Before you call a lawyer, though, you might want to call a broker, Casale said. Brokers have a backdoor hotline they can use to get immediate exchange attention for difficult cases.

“Most consumers don’t understand what questions to ask,” he said. “They can complain, and they might hear answers like, ‘Just re-enroll.’ That might not be the right answer for them.”

■ A reader called for help enrolling in Medicaid coverage. She works during the state insurer’s office hours, so she can’t sign up in person. Applying online isn’t an option either, because she has no computer.

We reached out to Rachelle Church, a social services manager with the Nevada Division of Welfare and Supportive Services, which runs Medicaid.

Church said the agency hopes to have the technology and staff to take new applications over the phone, something it can’t do right now.

There’s one exception to that phone rule, though. If you have an active, existing case with the division for another program, such as energy assistance, childcare subsidies, the Supplemental Nutrition Assistance Program or Temporary Assistance for Needy Families, the division can take information for a Medicaid application and process it over the phone.

If that’s not your case, Church recommended going to a public library after work hours and using a computer there to sign up. Libraries with the Las Vegas-Clark County Library District are open from 10 a.m. until 8 p.m. Monday through Thursday, 10 a.m. to 6 p.m. on Friday, and 10 a.m. to 6 p.m. on Saturday and Sunday. Henderson’s libraries have roughly the same hours, but they’re closed on Sunday and Monday.

Consumers can also call Nevada Medicaid’s customer service center at 702-486-1646 and request a paper application via snail mail. Just fill it out and mail it back, or have a family member or friend drop it off in person at division field offices at 611 N. Nellis Blvd., or 1040 W. Owens Ave.

■ Copper plans are in the news lately.

If you didn’t see the copper choice when you bought coverage through Nevada Health Link, that’s because the plans don’t exist yet.

The copper plan was actually proposed last fall, but it’s gotten attention only recently. You may hear more about the option as the next exchange open-enrollment session nears, so we want to give you the rundown.

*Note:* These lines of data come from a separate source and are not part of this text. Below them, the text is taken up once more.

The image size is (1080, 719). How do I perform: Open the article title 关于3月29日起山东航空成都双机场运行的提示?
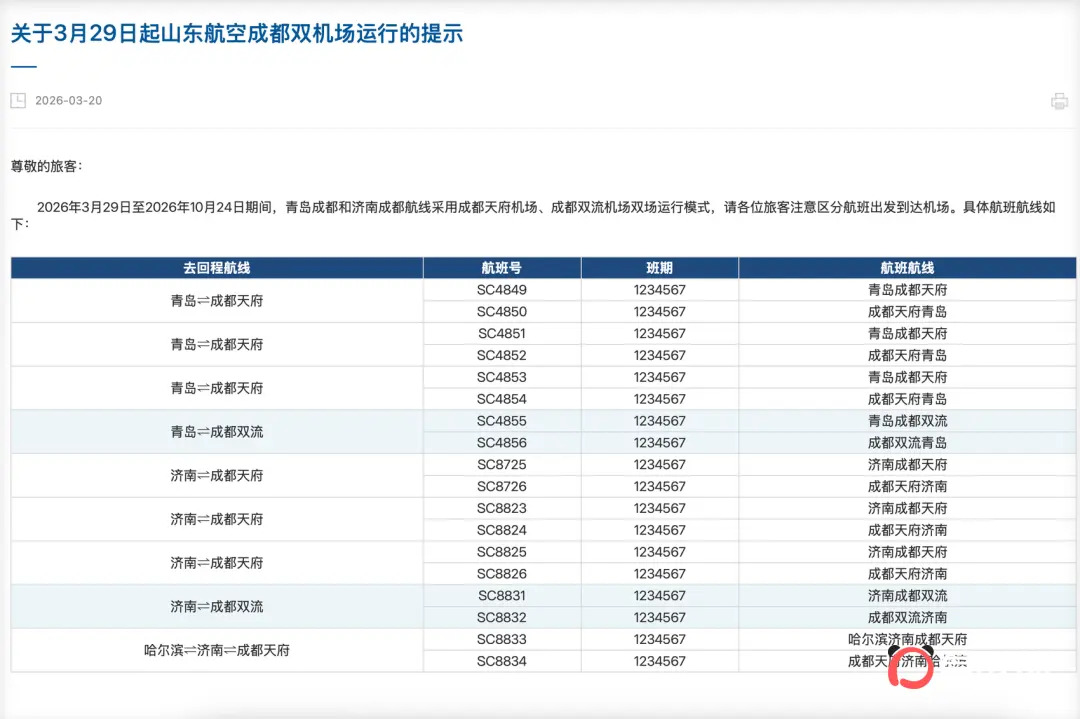(x=235, y=33)
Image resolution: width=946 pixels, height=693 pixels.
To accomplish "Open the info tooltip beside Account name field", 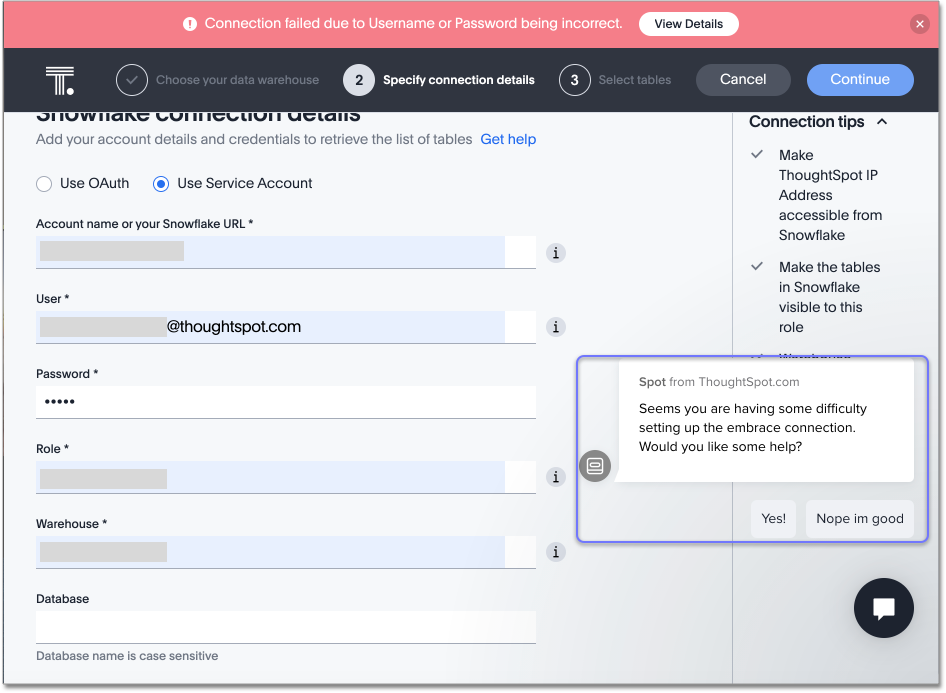I will click(556, 253).
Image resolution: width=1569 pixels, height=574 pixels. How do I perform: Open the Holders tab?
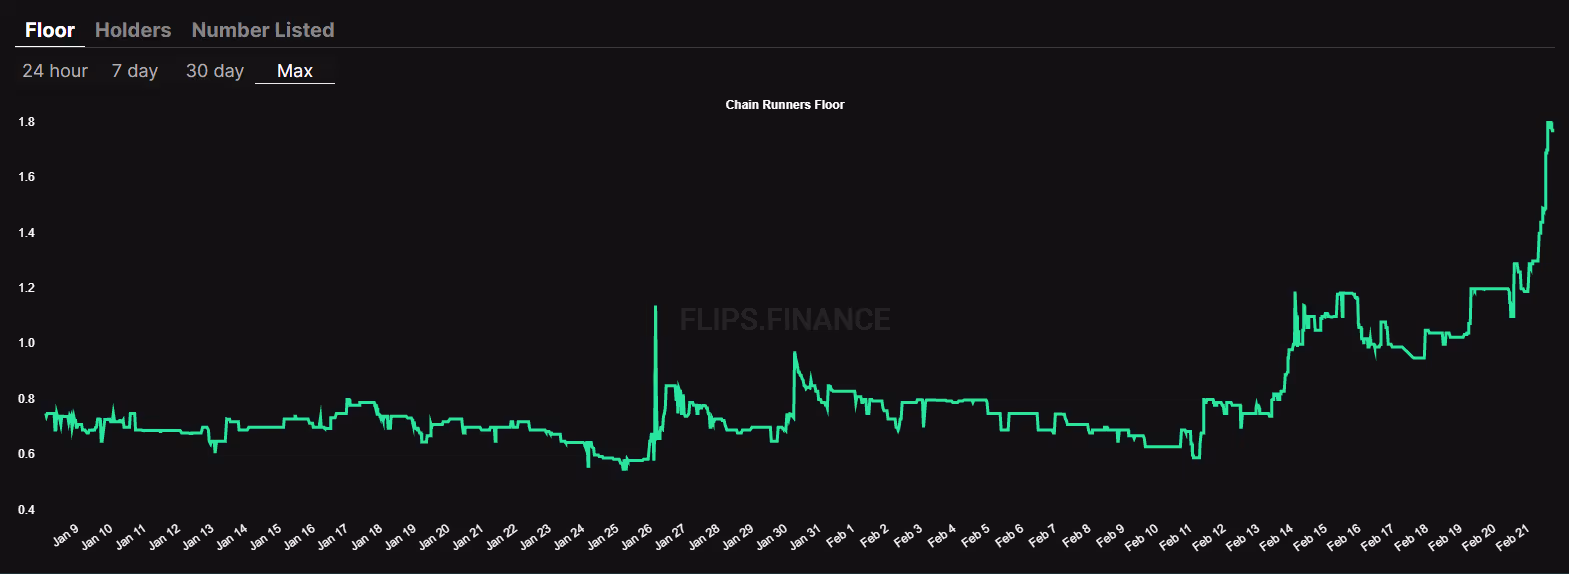pos(133,30)
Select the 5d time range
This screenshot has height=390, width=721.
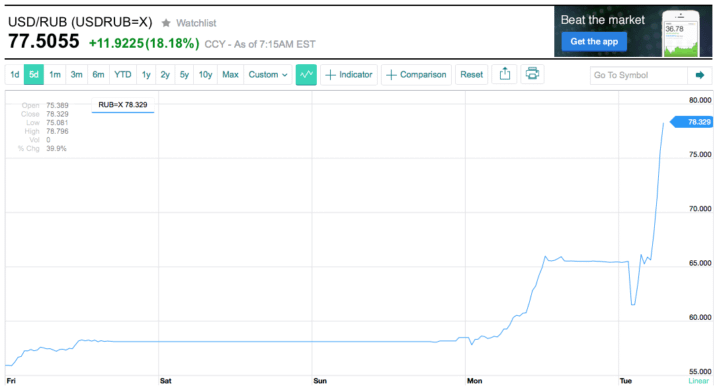point(34,75)
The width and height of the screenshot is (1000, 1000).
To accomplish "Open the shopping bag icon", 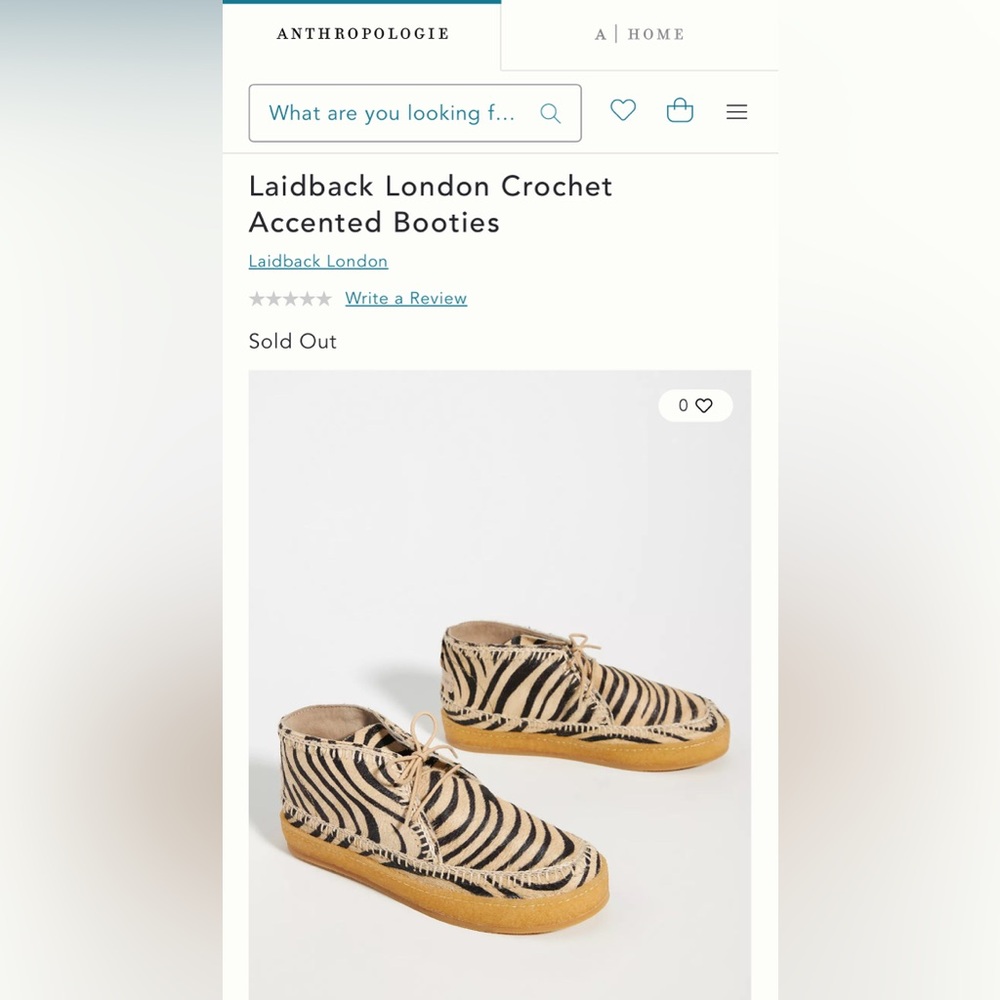I will pyautogui.click(x=680, y=111).
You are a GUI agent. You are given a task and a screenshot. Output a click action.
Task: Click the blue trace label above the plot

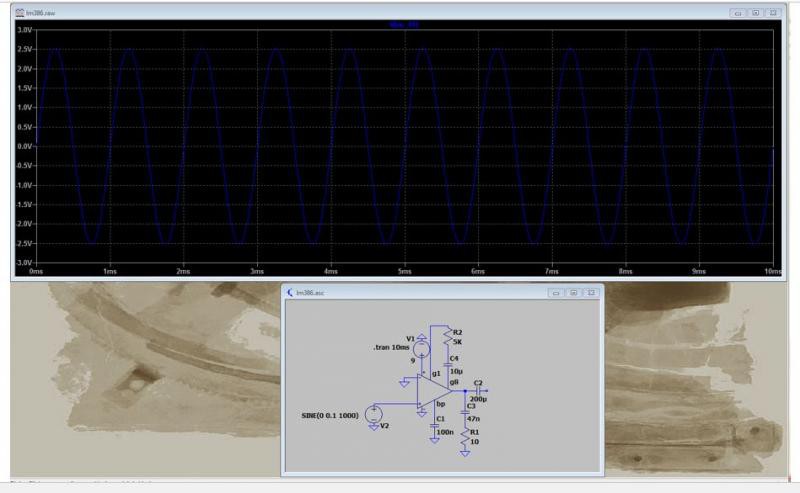(x=402, y=24)
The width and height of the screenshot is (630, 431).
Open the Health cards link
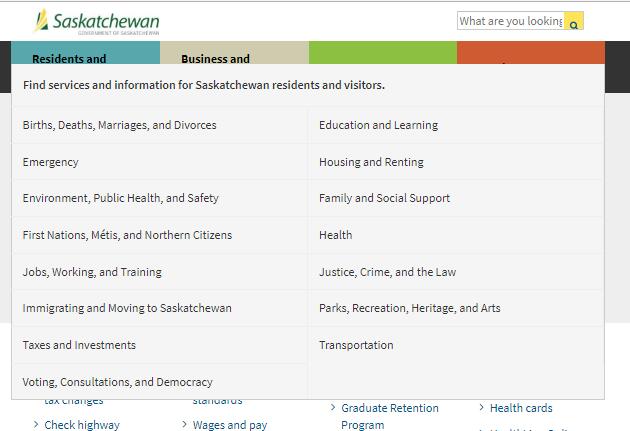(x=521, y=408)
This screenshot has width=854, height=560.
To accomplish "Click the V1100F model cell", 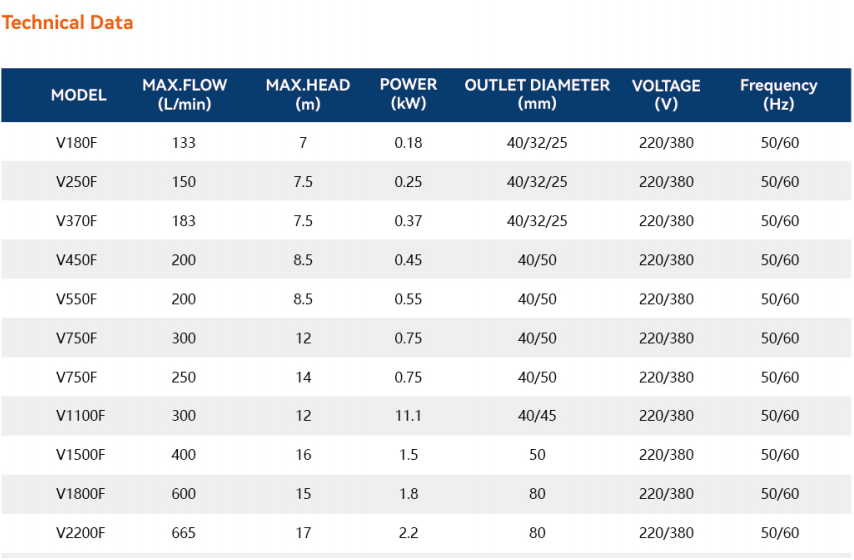I will (81, 416).
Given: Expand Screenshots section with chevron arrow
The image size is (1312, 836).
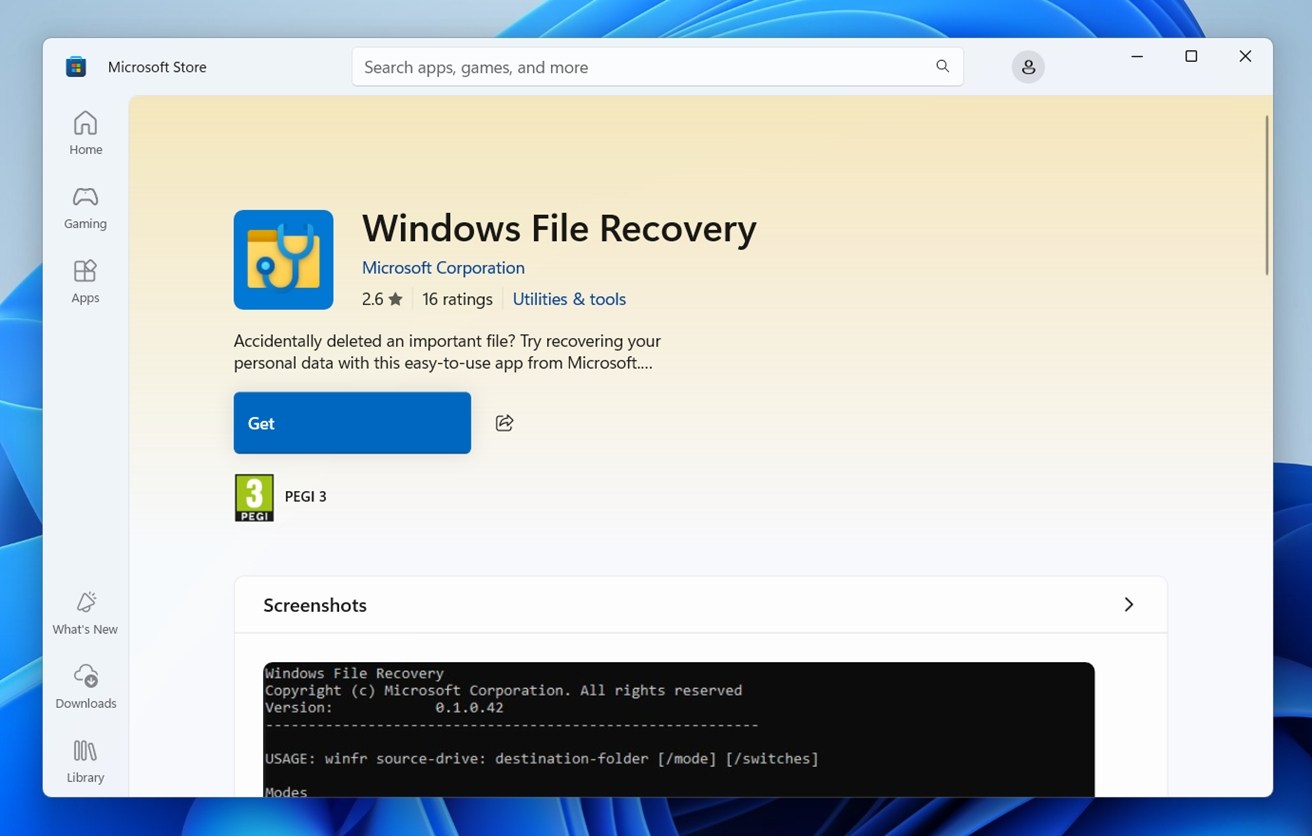Looking at the screenshot, I should coord(1128,605).
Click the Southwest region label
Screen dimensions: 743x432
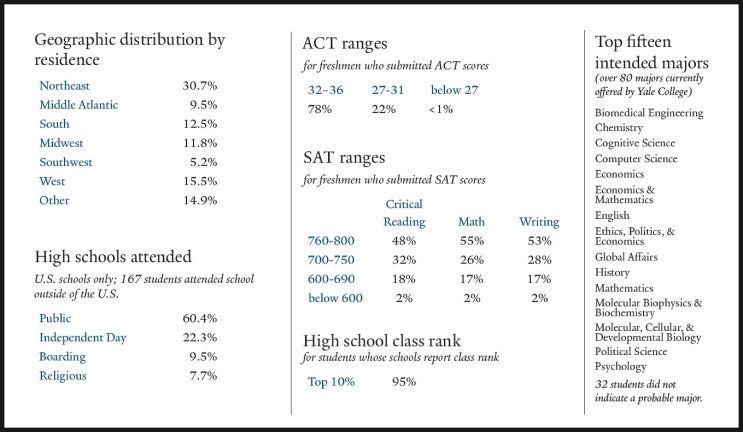point(66,162)
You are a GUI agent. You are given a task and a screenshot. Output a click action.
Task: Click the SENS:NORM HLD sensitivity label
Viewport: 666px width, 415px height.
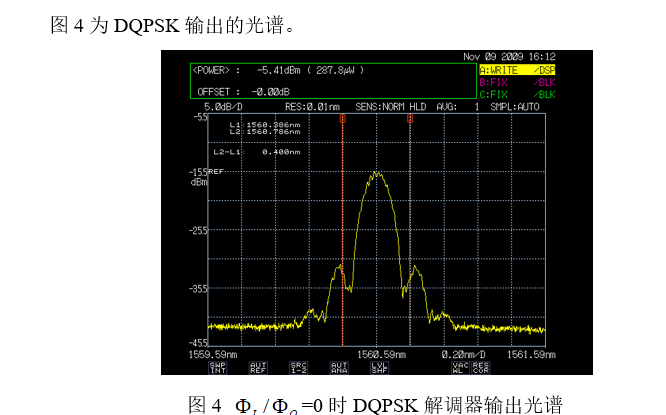pos(391,107)
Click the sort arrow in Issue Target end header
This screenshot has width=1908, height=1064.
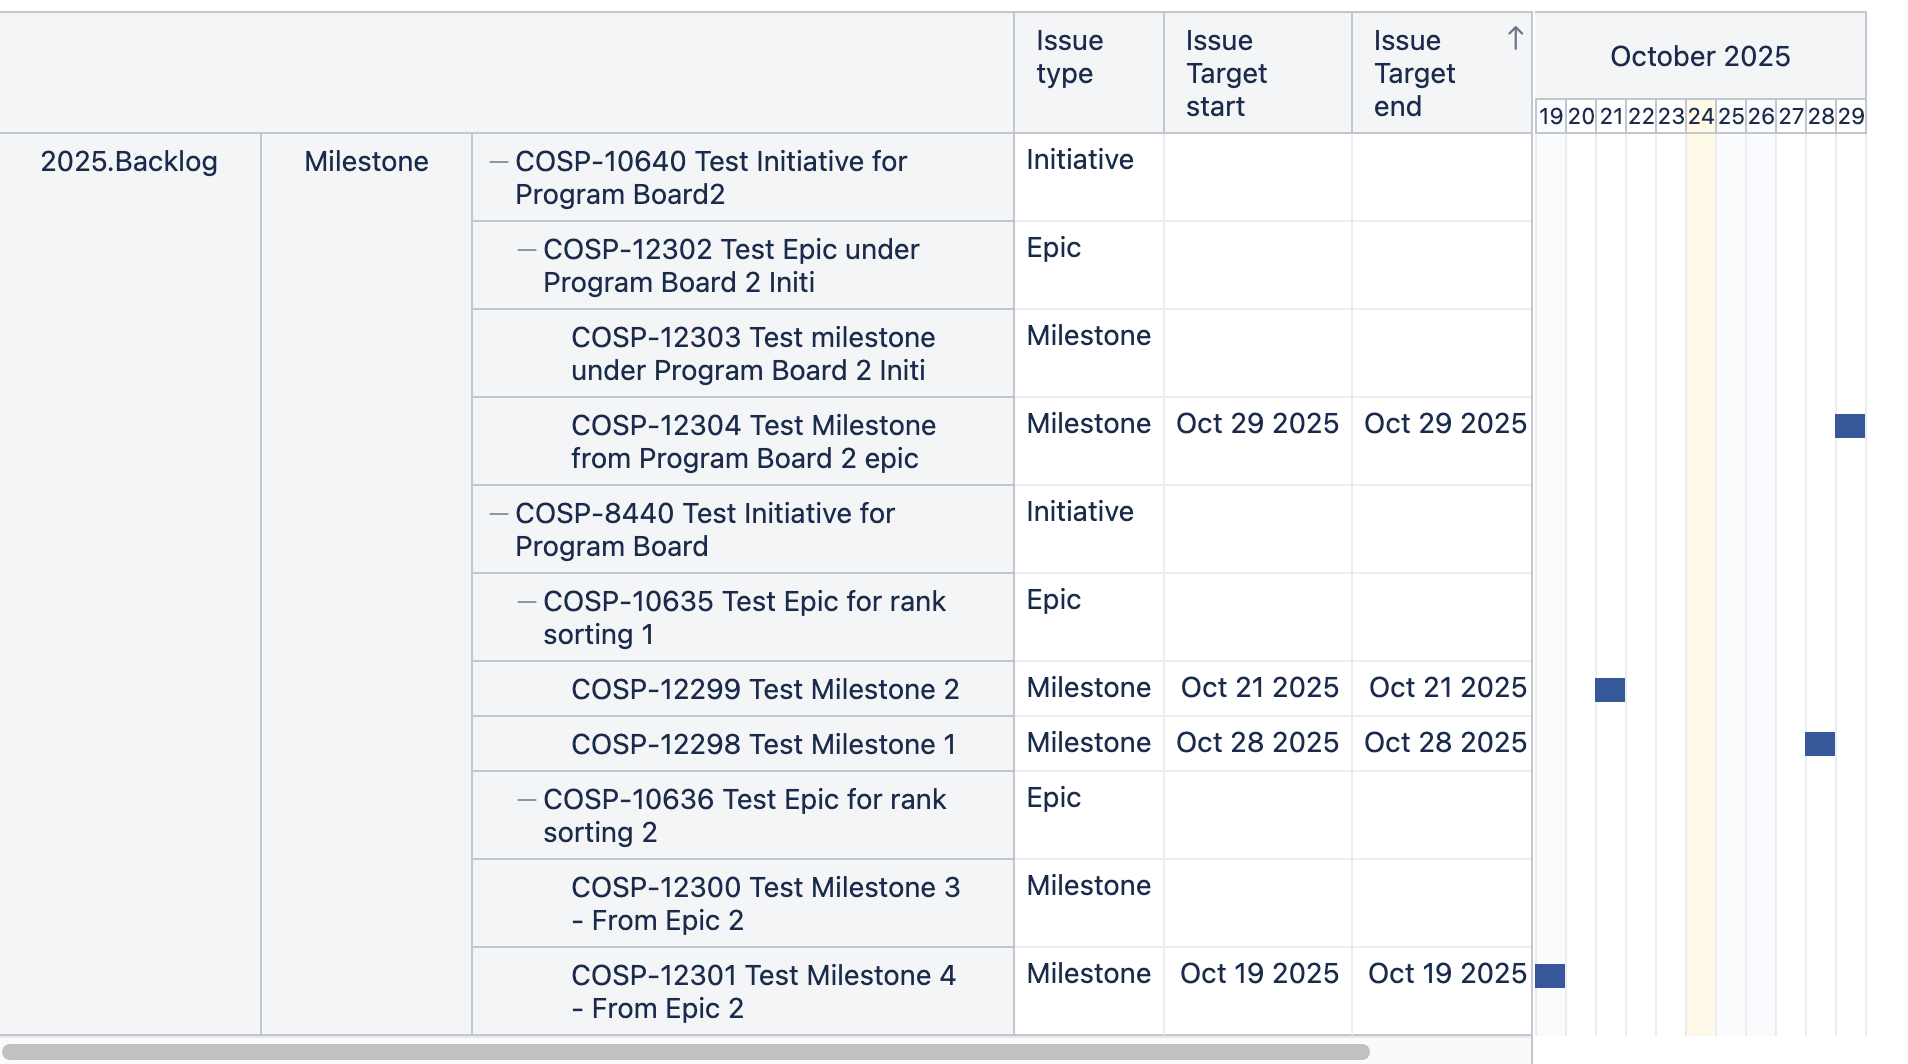coord(1515,39)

Sen. Mark Begich, D-Alaska, proposed copper plans in November as an alternative to the existing bronze, silver, gold and platinum coverage. The idea? To let younger, healthier consumers who don’t go to the doctor much opt for a plan with higher out-of-pocket costs, and lower premiums. Where the bronze plan covers 60 percent of a member’s costs, the copper might cover 50 percent.

Local insurance brokers seem underwhelmed at the potential addition.

For one thing, the premium difference may not be that great, Casale said. And increasing out-of-pocket costs defeats the purpose of keeping coverage more affordable.

“It won’t work. Consumers are getting more intelligent by the day,” he said.

Besides, bronze plans — the most affordable of the metal-tiered plans — aren’t a big seller, Casale said. Just 18 percent of exchange plans sold were bronze policies, he said. Silver plans, the next tier up, made up 63 percent. Members prefer silver plans because their deductibles can be several thousand dollars lower than bronze deductibles, and silver coverage is likelier to pay more of the cost of smaller, routine expenses such as lab tests and X-rays. And premiums on some silver plans may just be a few dollars a month more than bronze versions.

Christopher Carothers, president of Carothers Insurance Agency in Las Vegas, agreed, saying that his analysis of existing plans shows tweaking the formula a little wouldn’t push many people who haven’t purchased insurance off of the fence and into buying.

“The reason they say they don’t have insurance is because they can’t afford to pay the premiums,” he said. “Even if they could afford to pay the premiums, they couldn’t afford to go to the doctor (because of out-of-pocket costs).”

Carothers said entire families are walking away from plans with premiums as low as $200 a month, because they’re worried about high deductibles.

“This is not enticing enough for them to get past it,” he said. “I’m not sure where a copper plan would come into play, or even a tin plan, for that matter.”